- DATA EXCERPTS -
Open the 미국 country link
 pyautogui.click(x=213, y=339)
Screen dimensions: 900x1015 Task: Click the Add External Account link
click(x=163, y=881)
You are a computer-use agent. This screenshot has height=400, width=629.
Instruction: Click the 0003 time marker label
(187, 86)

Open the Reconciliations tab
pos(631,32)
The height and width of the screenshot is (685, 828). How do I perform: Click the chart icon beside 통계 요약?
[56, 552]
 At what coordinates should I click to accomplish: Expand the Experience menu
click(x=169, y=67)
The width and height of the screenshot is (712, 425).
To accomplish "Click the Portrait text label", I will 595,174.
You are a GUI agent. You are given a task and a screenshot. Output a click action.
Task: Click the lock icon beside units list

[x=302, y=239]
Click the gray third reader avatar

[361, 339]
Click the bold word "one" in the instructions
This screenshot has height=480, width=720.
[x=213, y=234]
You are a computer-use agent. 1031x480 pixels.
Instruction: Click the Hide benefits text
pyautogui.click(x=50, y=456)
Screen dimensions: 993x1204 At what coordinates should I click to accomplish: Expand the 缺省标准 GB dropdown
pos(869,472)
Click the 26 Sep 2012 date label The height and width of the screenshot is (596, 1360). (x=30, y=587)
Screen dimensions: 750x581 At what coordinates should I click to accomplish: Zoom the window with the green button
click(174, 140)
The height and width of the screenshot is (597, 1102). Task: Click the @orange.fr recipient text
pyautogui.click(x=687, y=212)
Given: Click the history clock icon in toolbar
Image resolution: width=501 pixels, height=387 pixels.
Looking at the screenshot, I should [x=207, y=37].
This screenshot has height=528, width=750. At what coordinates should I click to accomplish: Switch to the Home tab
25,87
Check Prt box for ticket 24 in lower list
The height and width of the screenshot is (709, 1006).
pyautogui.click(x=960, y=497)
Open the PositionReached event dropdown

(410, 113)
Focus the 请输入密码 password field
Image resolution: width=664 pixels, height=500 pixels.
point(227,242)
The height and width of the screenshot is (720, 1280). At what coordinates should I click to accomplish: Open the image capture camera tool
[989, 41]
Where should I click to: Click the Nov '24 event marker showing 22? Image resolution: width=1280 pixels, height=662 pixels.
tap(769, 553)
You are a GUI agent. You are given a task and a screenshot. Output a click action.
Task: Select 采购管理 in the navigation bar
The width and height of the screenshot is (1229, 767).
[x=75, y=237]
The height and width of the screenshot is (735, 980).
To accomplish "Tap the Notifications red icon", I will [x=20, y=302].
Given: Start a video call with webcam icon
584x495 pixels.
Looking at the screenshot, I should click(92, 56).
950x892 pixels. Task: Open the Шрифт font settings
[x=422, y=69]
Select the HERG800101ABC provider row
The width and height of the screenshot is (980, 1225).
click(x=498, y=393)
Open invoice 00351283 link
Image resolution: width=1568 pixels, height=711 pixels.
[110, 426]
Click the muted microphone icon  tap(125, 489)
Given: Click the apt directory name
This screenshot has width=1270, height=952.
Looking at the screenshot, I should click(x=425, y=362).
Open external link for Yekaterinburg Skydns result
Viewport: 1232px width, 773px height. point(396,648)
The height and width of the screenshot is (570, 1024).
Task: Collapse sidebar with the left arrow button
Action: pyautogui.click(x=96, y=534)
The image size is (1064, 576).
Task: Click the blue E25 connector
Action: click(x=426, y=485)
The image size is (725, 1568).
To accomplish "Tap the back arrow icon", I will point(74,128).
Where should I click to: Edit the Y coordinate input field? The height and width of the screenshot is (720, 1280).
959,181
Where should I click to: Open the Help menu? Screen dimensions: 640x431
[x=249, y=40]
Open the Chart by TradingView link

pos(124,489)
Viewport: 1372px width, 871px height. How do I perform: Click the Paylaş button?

- PROBLEM STATEMENT -
Please say how many lines in the entries hold the string "will". Give only the number.

- RESPONSE AREA -
3